Brief overview of the data structures:
Directory tree (FSDirectory) is built of inodes. Each INode points either to an array of blocks
if it corresponds to a file or to a TreeMap<String, INode> of children INodes if it is a directory.
[Note: this estimates were made before Dhruba replaced the children TreeMap by ArrayList.]
Each block participates also in at least 2 more data structures.
BlocksMap contains a HashMap<Block, BlockInfo> of all blocks mapping a Block into a BlockInfo.
DatanodeDescriptor contains a TreeMap<Block, Block> of all blocks belonging to this data-node.
A block may or may not be contained also in other data-structures, like

UnderReplicatedBlocks
PendingReplicationBlocks
recentInvalidateSets
excessReplicateMap

Presence of a block in any of these structures is temporary and therefore I do not count them in my estimates.
The estimates can be viewed as lower bounds.

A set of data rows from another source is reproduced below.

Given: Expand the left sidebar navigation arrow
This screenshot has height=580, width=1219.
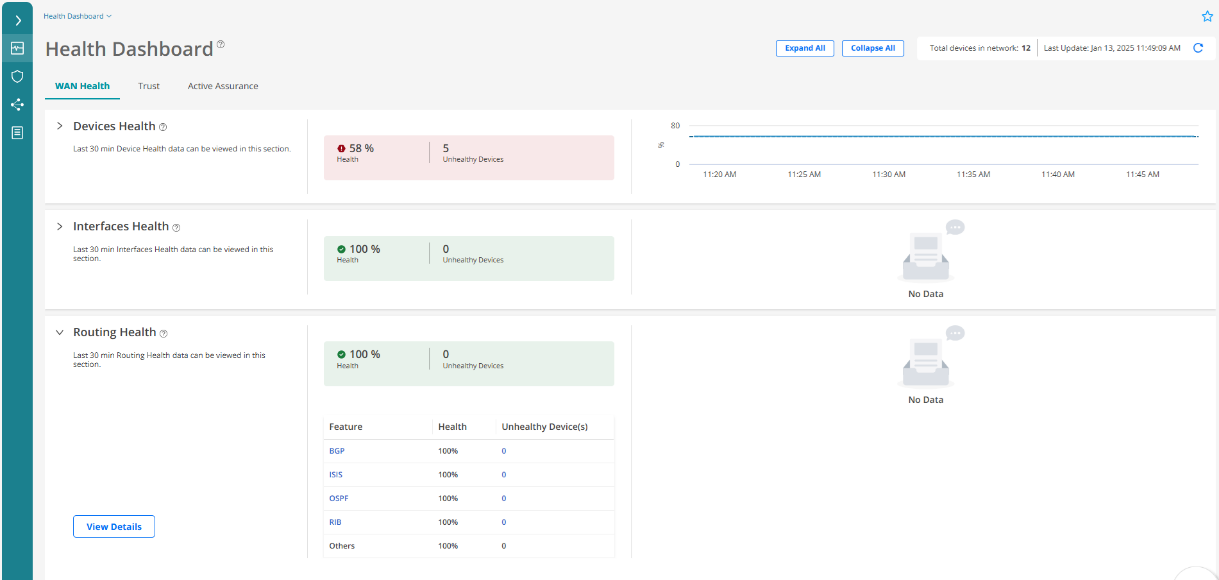Looking at the screenshot, I should [x=17, y=20].
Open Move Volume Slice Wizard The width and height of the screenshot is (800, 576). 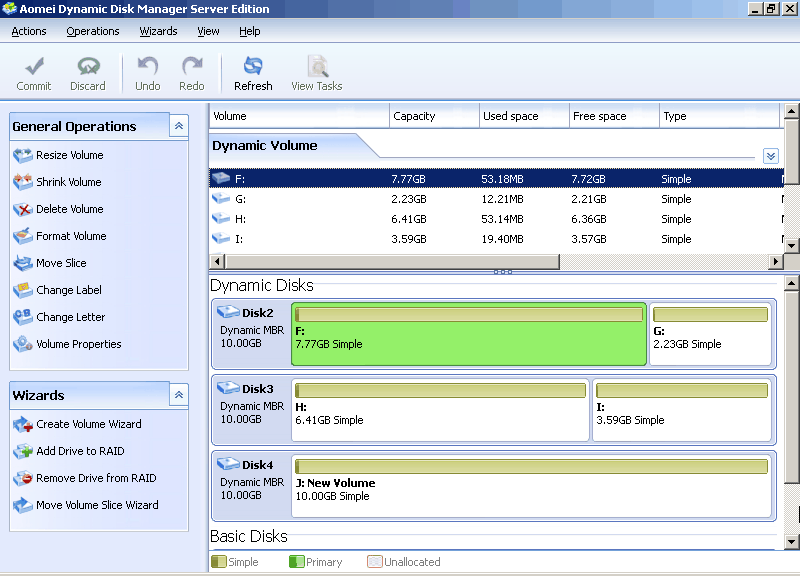click(x=97, y=505)
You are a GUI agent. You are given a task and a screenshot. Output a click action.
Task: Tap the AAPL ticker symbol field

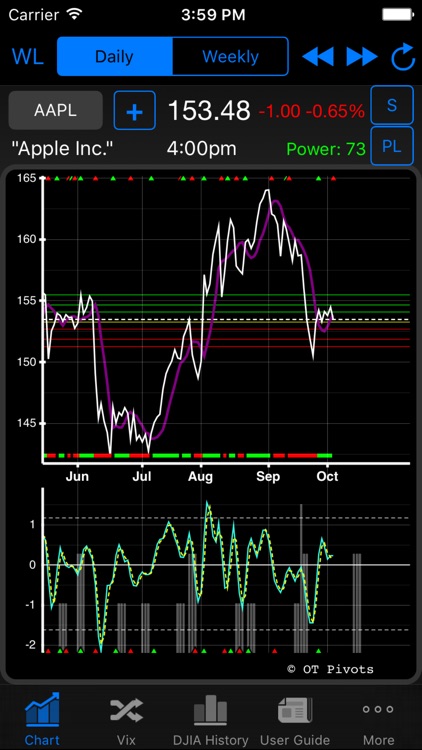pos(56,110)
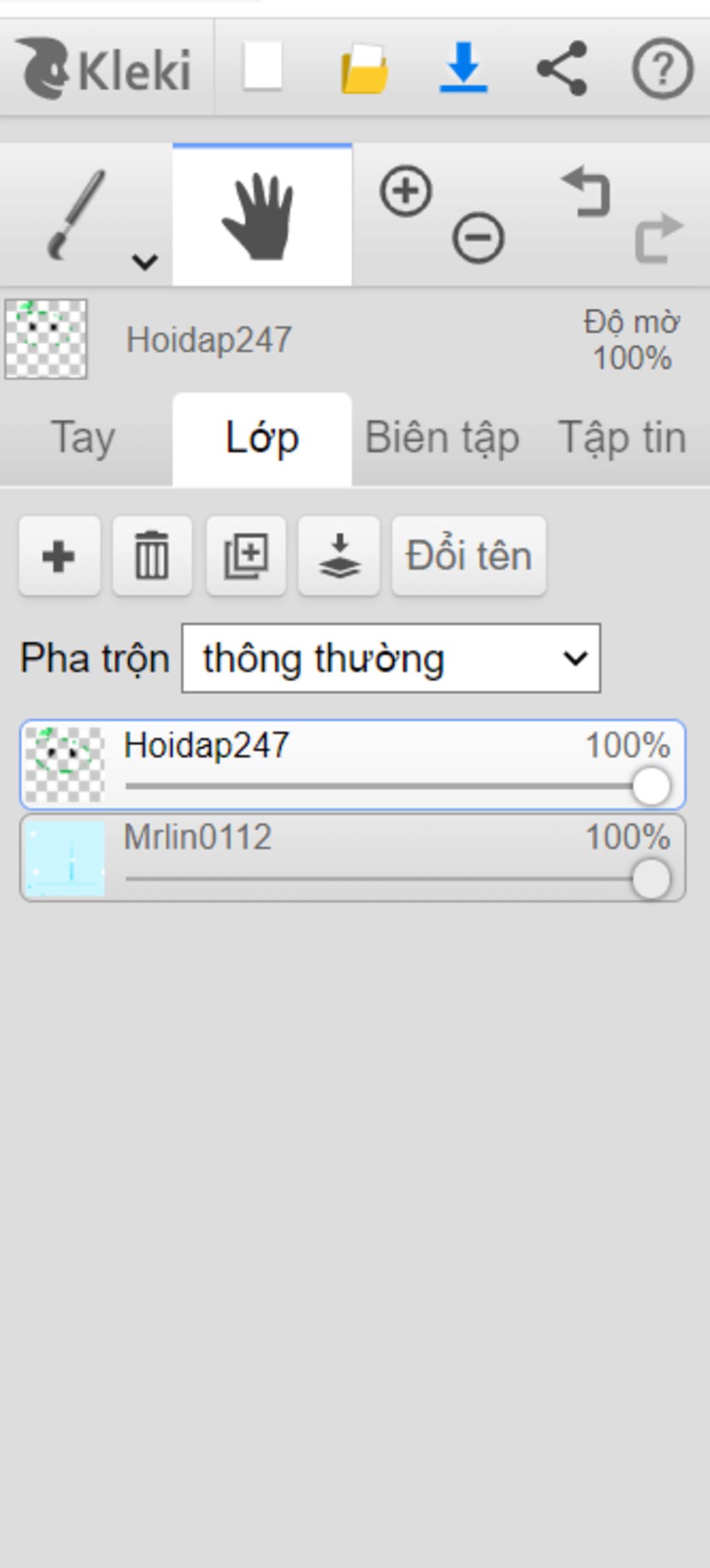Select the brush tool
Image resolution: width=710 pixels, height=1568 pixels.
click(76, 215)
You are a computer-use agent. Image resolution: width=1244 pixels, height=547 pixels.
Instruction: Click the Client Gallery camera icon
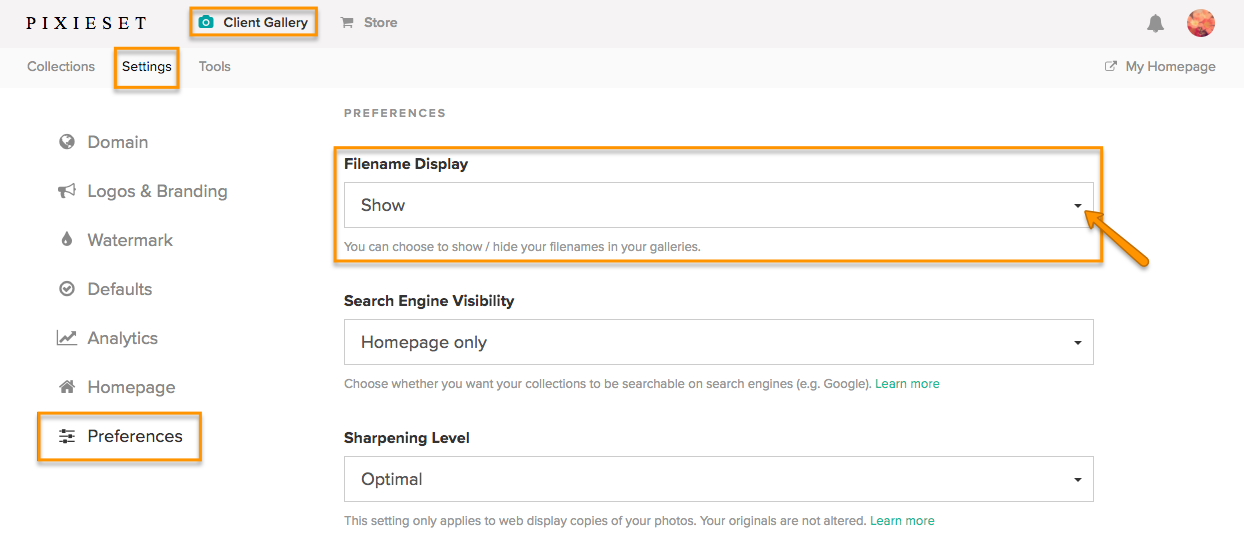pyautogui.click(x=206, y=22)
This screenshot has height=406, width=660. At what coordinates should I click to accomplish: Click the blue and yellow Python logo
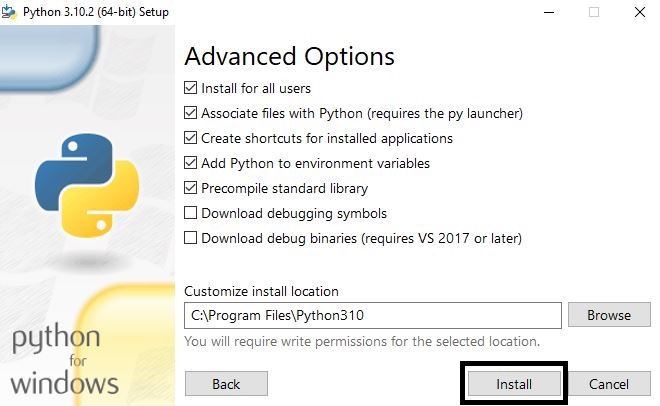click(87, 185)

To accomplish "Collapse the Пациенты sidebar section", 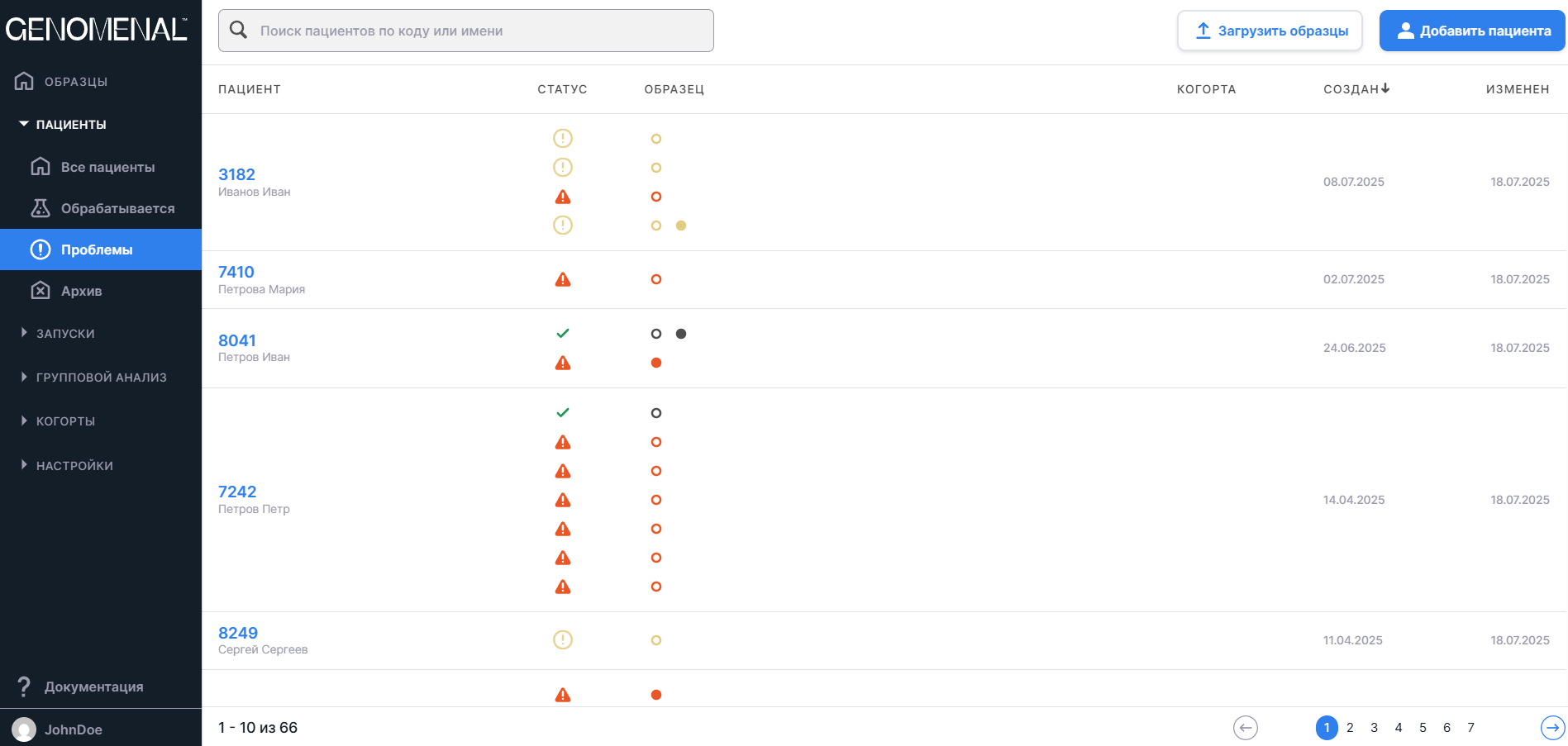I will point(24,124).
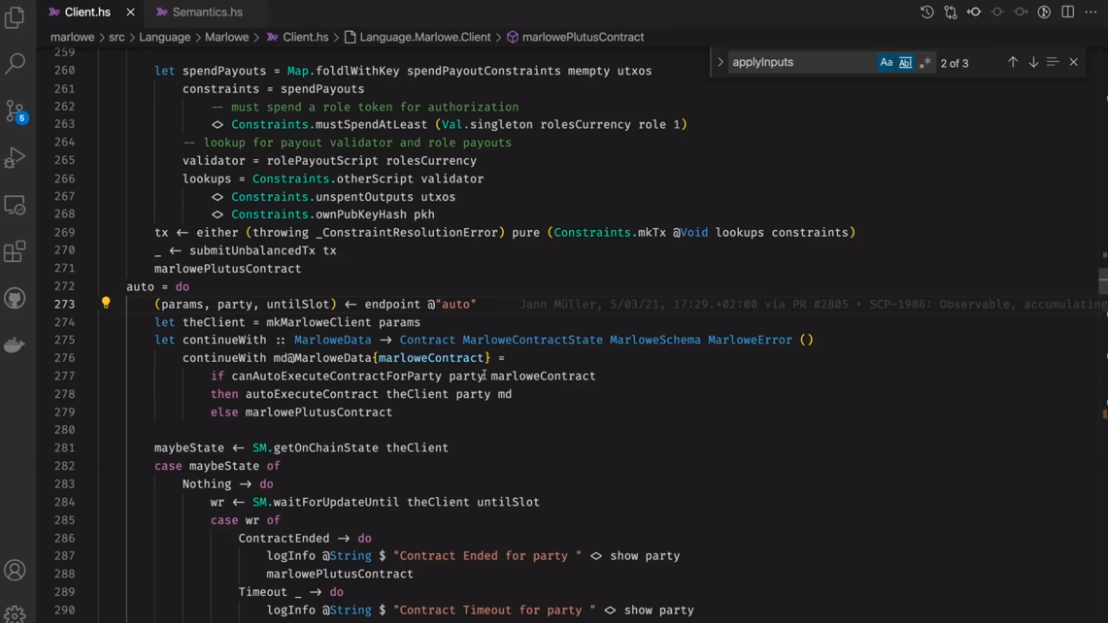
Task: Click the split editor right icon
Action: coord(1068,12)
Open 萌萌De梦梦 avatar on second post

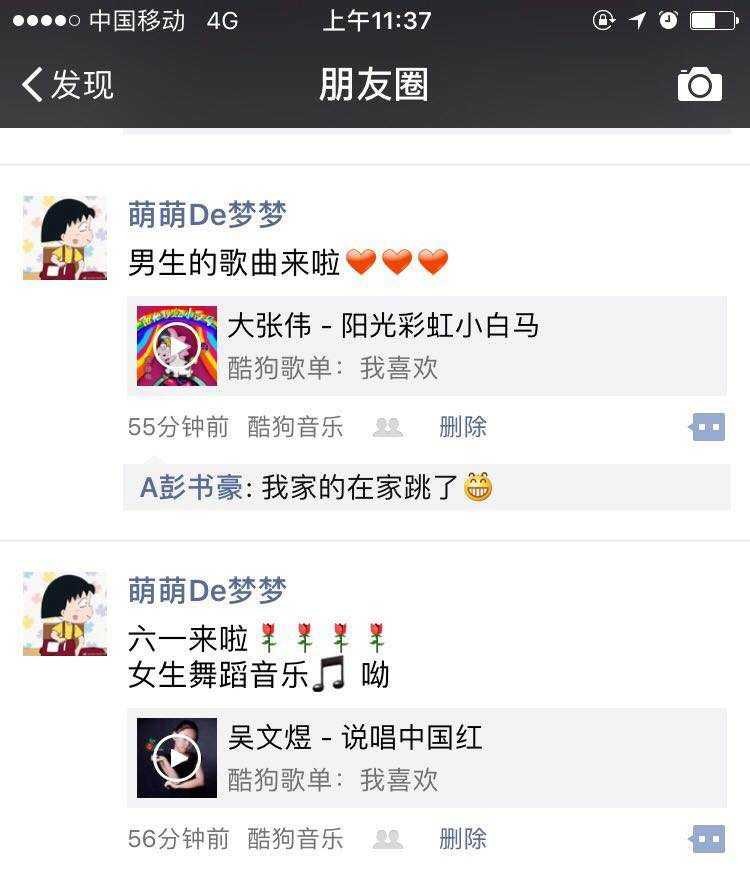[x=65, y=614]
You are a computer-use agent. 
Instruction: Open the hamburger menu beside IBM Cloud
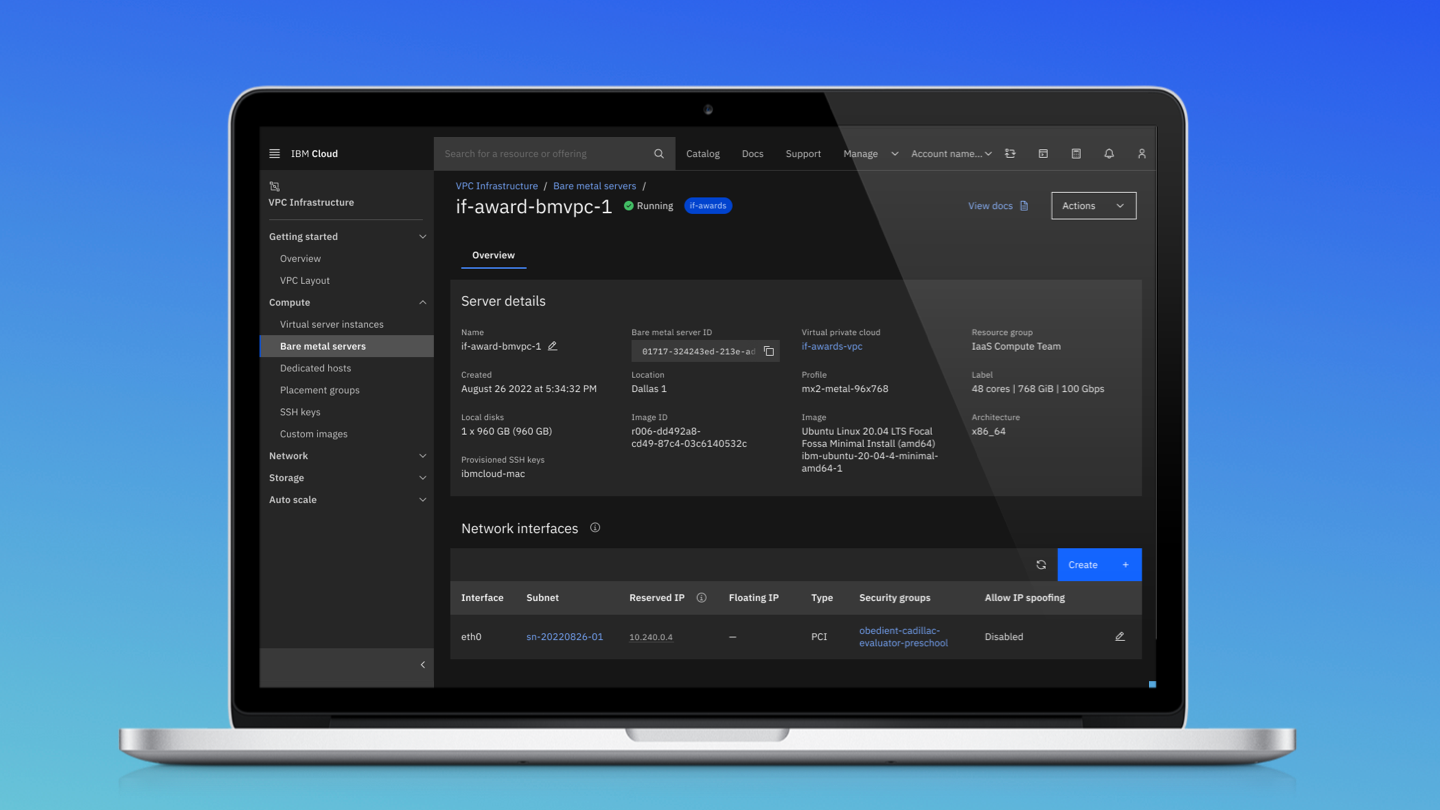pyautogui.click(x=273, y=153)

These are some classes that we are looking at here

class INode {
   String name;
   INode parent;
   TreeMap<String, INode> children;
   Block blocks[];
   short blockReplication;
   long modificationTime;
}

class Block {
   long blkid;
   long len;
}

class BlockInfo {
   FSDirectory.INode       inode;
   DatanodeDescriptor[]   nodes;
   Block                          block;
}

The calculations are made for a 64-bit java vm based on that
Reference size = 8 bytes
Object header size = 16 bytes
Array header size = 24 bytes

Commonly used objects:
TreeMap.Entry = 64 bytes. It has 5 reference fields
HashMap.Entry = 48 bytes. It has 3 reference fields
String header = 64 bytes.

The size of a file includes:

  1. Size of an empty file INode: INode.children = null, INode.blocks is a 0-length array, and file name is empty. (152 bytes)
  2. A directory entry of the parent INode that points to this file, which is a TreeMap.Entry. (64 bytes)
  3. file name length times 2, because String represents each name character by 2 bytes.
  4. Reference to the outer FSDirectory class (8 bytes)

The total: 224 + 2 * fileName.length

The size of a directory includes:

  1. Size of an empty directory INode: INode.children is an empty TreeMap, INode.blocks = null, and file name is empty. (192 bytes)
  2. A directory entry of the parent INode that points to this file, which is a TreeMap.Entry. (64 bytes)
  3. file name length times 2
  4. Reference to the outer FSDirectory class (8 bytes)

The total: 264 + 2 * fileName.length

The size of a block includes:

  1. Size of Block. (32 bytes)
  2. Size of BlockInfo. (64 + 8*replication bytes)
  3. Reference to the block from INode.blocks (8 bytes)
  4. HashMap.Entry referencing the block from BlocksMap. (48 bytes)
  5. References to the block from all DatanodeDescriptors it belongs to.
    This is a TreeMap.Entry size times block replication. (64 * replication)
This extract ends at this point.